Caritas Taiwan – the Commission for Social Development – was founded 1969 and works to help people at home and abroad. Taiwan has a dynamic economy, from low-technology goods to higher-value manufacturing and exports, mainly in electronics and computers. Caritas Taiwan works with people living in challenging conditions, who do not feel the benefit of this prosperity.

Work at home includes:

  • Volunteer teachers imparting new skills to instructors of refugees;
  • Working for migrant workers’ rights with staff from the Philippines, Indonesia and Thailand, who organize dialogue with religious and lay groups and encourage lobbying;
  • Helping people in mountainous areas to cope in the aftermath of landslides, by providing schoolchildren with seeds to plant near their homes and schools;
  • Further work with local people, including projects to recycle food as fertilizer, and a bus-to-school system to avoid truancy.

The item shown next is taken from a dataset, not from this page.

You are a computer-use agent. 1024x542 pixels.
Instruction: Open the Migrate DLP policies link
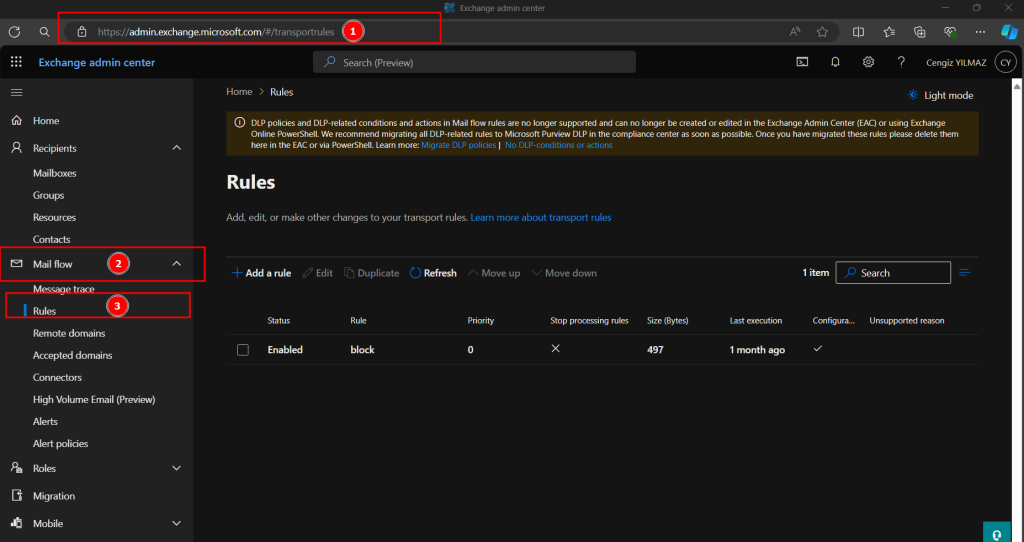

Aid to those living in other countries includes financial help for those in Sri Lanka, Thailand and Indonesia affected by the Indian Ocean tsunami of 2004, and refugees forced from Iraq to countries such as Jordan.

The agency has ties with Caritas Mongolia: under a project called Sending Our Love to Mongolia, it delivered 3,000 boxes packed with clothes, shoes, school supplies and other materials.